Udass Naslain اداس نسلیں
- Author: Abdullah Hussain
- Language: Urdu
- Subject: British India
- Genre: Novel
- Publisher: Sang-e-Meel Publications
- Publication date: First 1964; last 2015
- Publication place: Pakistan
- Dewey Decimal: 891.4393

= Udaas Naslain =

1964 novel by Abdullah Hussain

Udaas Naslain (translated into English as The Weary Generations) is an Urdu novel by Pakistani writer Abdullah Hussain. His debut novel, it led to his rise to prominence in Urdu literature. It won the Adamjee Literary Award in 1963, the year of its publication. It is considered as a masterpiece and one of the greatest novels in Urdu literature. It was translated into English and published in London in 1964/1999.

The original edition of the book had a cover by Abdur Rahman Chughtai. The English edition was translated by Asghar Nadeem Syed.

The book is a work of episodic fiction and focuses on the roughly 35 years leading up to the Partition of India.

== Overview ==
The book is divided in three parts as World War I days to, Indian independence day and culminating in Partition.

The protagonist of the novel, Naeem, a Victoria Cross winner who after showing gallantry in Belgium and France returns to his village Roshan pur.
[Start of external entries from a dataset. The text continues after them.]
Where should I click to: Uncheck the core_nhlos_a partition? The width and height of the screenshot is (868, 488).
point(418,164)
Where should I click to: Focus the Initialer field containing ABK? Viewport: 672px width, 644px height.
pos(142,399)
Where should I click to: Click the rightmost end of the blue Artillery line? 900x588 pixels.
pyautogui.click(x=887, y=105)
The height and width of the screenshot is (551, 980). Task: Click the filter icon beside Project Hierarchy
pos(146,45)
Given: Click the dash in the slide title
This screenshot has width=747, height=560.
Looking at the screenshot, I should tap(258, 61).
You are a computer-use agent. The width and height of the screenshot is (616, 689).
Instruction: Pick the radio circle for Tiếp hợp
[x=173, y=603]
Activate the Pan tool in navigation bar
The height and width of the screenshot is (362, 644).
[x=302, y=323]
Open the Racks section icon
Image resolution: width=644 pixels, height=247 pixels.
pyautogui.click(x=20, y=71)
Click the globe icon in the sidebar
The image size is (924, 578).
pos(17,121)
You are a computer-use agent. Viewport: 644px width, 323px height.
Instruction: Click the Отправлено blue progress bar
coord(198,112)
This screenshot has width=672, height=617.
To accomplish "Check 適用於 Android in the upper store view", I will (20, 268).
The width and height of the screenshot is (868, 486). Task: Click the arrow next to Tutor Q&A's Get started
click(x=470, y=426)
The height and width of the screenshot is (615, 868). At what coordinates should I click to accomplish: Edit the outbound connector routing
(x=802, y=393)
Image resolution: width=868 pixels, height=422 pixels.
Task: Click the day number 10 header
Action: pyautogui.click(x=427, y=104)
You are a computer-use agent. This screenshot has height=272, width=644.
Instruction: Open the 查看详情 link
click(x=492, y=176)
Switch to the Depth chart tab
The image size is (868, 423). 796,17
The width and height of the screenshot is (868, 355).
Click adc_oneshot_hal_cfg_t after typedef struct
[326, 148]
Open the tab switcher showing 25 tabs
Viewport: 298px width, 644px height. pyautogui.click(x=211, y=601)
The highlights of novel include trench warfare of World War I, village life, Jallianwala Bagh massacre and Qissa Khwani massacre.

== Plagiarism allegations ==
Qurratulain Hyder accused that several chapters of the novel were written in a style that closely resembled her work, including Aag Ka Darya, with entire sentences and paragraphs plagiarized, albeit with slight variations.